With 45 percent of the expected votes counted and Boudin trailing by about 23 percentage points, Boudin conceded defeat around 9:30 p.m. “This was never about one vote count. It was never about one election night party. This is a movement, not a moment in history,” he told a crowd of his supporters, according to New York Times reporter Thomas Fuller.

Boudin, a former public defender, took office in 2020. He was elected with endorsements from progressive heavyweights like Vermont Sen. Bernie Sanders, and was one of numerous reform-minded district attorneys around the country who pledged to reimagine the role of prosecutors by rolling back mass incarceration, holding violent police officers accountable, and limiting racial injustices in the criminal legal system.

But he soon became a target for tough-on-crime critics who, in several cities, have sought to oust those very same district attorneys.

In all these places, “people are using fear narratives to paint a picture that reform and safety are opposite,” Akhi Johnson, a former prosecutor who now works at the Vera Institute of Justice, a think tank, told me recently. Progressive chief prosecutors in Los Angles, Chicago, and multiple districts in Virginia have faced recall proposals recently. But so far, Boudin is the only one to go down in the fight. “The pushback is becoming organized and targeted,” Jamila Hodge, an attorney who now helps lead the criminal justice reform group Equal Justice USA, told me last year as the recall effort against Boudin was getting off the ground. “It scares me that we’re seeing it get to this level.”

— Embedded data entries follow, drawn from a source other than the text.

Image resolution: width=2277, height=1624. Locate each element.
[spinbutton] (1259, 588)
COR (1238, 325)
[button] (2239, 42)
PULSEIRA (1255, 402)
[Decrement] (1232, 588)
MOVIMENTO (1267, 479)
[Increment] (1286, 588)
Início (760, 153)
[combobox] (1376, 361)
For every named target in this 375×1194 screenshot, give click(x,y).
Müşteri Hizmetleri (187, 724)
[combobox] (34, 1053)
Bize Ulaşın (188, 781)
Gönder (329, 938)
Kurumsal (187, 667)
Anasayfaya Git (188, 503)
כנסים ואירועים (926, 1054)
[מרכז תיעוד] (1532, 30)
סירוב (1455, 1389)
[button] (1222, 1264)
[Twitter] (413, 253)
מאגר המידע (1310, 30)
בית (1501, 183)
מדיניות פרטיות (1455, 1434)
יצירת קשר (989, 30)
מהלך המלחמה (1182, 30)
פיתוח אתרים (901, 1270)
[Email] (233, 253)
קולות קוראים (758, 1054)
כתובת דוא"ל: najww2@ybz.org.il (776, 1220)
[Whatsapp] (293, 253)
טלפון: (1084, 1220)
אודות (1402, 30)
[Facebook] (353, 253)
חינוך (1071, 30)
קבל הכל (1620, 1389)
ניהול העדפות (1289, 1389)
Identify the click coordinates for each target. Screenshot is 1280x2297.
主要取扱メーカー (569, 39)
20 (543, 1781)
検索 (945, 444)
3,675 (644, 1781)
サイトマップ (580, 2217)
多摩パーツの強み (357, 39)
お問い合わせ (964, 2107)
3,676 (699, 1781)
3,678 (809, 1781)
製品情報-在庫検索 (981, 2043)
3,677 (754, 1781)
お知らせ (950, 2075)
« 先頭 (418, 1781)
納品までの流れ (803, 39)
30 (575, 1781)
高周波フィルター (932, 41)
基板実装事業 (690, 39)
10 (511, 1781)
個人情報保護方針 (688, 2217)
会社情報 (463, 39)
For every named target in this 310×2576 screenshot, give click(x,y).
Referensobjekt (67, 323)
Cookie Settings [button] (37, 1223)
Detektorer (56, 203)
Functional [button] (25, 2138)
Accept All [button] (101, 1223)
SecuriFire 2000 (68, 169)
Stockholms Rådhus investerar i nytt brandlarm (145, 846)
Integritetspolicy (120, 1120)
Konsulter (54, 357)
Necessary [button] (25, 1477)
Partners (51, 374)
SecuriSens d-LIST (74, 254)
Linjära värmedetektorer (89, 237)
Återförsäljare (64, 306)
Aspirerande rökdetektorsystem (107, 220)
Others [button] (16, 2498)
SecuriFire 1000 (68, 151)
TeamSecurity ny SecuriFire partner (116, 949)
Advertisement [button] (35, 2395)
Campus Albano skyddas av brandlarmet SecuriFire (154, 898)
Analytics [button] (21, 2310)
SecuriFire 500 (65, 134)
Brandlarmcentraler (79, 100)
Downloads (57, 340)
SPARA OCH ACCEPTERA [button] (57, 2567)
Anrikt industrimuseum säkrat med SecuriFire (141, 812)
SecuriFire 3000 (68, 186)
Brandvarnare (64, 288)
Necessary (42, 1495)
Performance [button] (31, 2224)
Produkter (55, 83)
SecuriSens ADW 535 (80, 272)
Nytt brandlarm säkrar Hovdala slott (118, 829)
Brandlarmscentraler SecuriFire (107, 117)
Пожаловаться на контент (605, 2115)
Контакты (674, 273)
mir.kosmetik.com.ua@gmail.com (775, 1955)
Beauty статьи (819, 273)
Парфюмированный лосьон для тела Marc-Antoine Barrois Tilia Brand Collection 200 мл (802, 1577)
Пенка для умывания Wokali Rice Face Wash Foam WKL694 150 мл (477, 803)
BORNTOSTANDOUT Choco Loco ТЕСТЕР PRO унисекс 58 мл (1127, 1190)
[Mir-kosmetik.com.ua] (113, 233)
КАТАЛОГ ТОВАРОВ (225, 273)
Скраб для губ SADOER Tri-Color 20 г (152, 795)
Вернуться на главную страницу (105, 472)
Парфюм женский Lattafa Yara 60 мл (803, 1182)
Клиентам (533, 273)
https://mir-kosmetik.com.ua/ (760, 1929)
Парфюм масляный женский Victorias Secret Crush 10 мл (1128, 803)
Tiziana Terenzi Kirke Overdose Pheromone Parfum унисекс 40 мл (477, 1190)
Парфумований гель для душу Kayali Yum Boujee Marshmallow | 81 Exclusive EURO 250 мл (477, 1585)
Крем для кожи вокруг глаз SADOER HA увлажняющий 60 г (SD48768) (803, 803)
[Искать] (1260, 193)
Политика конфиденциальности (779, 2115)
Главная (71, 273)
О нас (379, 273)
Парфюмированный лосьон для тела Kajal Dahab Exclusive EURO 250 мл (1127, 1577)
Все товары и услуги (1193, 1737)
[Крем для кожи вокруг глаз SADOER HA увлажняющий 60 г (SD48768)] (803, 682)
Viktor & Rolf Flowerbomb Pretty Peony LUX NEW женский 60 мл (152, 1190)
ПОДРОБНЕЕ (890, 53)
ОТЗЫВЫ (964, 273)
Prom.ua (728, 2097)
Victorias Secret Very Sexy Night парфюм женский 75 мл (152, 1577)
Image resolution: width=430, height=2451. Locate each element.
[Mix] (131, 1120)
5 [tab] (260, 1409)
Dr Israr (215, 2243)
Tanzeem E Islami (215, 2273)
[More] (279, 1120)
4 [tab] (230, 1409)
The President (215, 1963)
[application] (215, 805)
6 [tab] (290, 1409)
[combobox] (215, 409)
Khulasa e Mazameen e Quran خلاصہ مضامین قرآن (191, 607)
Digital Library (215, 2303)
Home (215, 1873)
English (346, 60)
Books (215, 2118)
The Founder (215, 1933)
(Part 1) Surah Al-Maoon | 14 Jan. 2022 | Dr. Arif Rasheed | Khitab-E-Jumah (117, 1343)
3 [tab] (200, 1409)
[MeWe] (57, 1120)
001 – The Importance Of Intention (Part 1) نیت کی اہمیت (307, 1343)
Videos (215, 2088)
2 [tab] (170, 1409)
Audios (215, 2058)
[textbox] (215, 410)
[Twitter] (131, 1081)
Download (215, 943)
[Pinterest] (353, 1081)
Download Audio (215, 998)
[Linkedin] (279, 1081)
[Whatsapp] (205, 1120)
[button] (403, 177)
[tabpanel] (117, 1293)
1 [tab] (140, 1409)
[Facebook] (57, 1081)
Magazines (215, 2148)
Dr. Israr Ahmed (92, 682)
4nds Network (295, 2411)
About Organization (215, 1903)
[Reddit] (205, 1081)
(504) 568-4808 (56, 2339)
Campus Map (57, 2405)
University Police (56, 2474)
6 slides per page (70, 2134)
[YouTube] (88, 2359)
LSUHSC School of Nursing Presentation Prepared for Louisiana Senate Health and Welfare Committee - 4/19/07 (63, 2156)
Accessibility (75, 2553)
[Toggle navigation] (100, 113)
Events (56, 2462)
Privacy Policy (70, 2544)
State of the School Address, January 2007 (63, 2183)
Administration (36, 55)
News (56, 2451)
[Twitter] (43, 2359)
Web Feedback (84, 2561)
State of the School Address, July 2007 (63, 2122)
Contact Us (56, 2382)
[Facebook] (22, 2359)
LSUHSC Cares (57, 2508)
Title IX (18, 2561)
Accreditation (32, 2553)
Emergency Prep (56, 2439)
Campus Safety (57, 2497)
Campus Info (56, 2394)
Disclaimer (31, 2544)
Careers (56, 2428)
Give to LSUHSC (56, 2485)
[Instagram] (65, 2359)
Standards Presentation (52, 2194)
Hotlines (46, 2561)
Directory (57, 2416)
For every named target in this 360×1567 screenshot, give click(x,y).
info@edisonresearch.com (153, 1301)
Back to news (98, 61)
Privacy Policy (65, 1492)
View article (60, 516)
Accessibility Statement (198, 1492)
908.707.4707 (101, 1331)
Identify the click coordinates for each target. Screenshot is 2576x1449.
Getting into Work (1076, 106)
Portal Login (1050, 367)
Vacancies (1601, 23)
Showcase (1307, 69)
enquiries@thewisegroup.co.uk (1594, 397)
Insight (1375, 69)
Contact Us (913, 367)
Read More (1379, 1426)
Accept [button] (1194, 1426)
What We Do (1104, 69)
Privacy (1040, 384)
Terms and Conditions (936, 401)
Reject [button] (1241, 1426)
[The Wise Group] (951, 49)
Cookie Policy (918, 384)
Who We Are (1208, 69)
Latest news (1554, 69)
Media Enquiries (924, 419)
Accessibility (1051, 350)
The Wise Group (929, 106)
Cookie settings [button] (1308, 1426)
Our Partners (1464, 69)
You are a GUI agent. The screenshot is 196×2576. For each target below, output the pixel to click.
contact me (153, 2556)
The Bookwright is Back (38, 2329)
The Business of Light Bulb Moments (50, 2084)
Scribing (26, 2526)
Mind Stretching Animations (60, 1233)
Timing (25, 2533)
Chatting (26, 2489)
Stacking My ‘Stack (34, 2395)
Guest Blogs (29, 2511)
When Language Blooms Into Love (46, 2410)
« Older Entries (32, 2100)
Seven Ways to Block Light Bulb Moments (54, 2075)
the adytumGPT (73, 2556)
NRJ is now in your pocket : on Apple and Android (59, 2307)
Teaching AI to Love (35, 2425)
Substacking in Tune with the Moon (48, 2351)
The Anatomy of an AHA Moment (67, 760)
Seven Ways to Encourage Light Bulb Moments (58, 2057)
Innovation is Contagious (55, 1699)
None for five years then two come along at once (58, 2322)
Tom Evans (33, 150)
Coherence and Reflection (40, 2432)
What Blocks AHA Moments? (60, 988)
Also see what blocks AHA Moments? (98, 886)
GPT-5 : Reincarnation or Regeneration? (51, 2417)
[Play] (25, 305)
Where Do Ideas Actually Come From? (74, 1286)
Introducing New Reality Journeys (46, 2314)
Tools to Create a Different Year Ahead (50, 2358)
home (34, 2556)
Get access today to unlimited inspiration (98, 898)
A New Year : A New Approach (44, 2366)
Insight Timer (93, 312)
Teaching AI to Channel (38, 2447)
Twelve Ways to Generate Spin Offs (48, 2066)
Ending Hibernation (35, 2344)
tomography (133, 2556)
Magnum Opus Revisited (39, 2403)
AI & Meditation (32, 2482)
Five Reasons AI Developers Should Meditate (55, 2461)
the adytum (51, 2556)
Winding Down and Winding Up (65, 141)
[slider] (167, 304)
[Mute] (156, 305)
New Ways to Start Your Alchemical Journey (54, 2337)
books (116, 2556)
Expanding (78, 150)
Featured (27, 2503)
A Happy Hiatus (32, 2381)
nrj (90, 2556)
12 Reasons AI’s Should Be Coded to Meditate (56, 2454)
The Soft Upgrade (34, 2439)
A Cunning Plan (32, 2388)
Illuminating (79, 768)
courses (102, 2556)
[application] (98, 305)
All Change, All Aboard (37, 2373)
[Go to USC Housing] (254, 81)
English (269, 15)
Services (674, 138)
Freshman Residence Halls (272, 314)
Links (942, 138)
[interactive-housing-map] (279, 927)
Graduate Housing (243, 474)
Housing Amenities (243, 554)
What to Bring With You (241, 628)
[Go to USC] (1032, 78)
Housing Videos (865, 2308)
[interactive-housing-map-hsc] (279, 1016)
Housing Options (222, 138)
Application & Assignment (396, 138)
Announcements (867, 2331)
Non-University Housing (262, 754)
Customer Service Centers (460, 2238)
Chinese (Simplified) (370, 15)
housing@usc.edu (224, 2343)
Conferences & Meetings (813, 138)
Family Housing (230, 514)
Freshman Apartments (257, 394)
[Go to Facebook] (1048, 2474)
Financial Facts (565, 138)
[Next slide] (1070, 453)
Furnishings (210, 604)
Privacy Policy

Boudin earned national attention during his election in 2019 in part because of his family’s background. His parents, both members of the Weather Underground, received lengthy prison sentences for their role in the 1981 Brink’s heist. Their incarceration shaped Boudin’s childhood and helped inform his beliefs about the criminal justice system. After becoming a public defender, he ran for district attorney with the goal of reducing mass incarceration. A couple of weeks after taking office, he announced that his team would no longer request cash bail for defendants, because he said the bail system unfairly jailed low-income people. For some low-level crimes, he began diverting more offenders to alternative programs like mental health and substance abuse treatment. He also promised not to pursue the death penalty or to prosecute juveniles as adults. 

Meanwhile, Boudin did seek to prosecute powerful actors who often escape scrutiny: His office filed charges against police officers for excessive force, while also suing the food delivery service DoorDash for unfair labor practices.

His opponents, financed partly by a Republican billionaire and venture capitalists, argued that his policies made the city less safe. “It’s turned into Escape From New York, Gotham City-level chaos here,” Jason Calacanis, an angel investor for Robinhood and Uber who supported the recall, said in 2021 on a podcast he co-hosts. The data does not support those claims: As I previously reported, overall crime is down in San Francisco, and the city has a relatively low homicide rate compared with other places of a similar size. Property crimes, which rose during the first year of the pandemic, are generally moving back toward more normal levels, with some exceptions like car thefts.

But regardless of the numbers, Boudin’s opponents have pointed to specific high-profile incidents as a way to bolster their case that the district attorney has failed to keep people safe: After a parolee named Troy McAlister killed two women during a hit-and-run on New Year’s Eve 2020, some residents blamed Boudin’s office, which previously referred McAlister to parole agents rather than filing new charges after some of the man’s prior arrests. Other San Franciscans argue Boudin has not done enough to hold perpetrators accountable for violent attacks against Asian American elders in the city.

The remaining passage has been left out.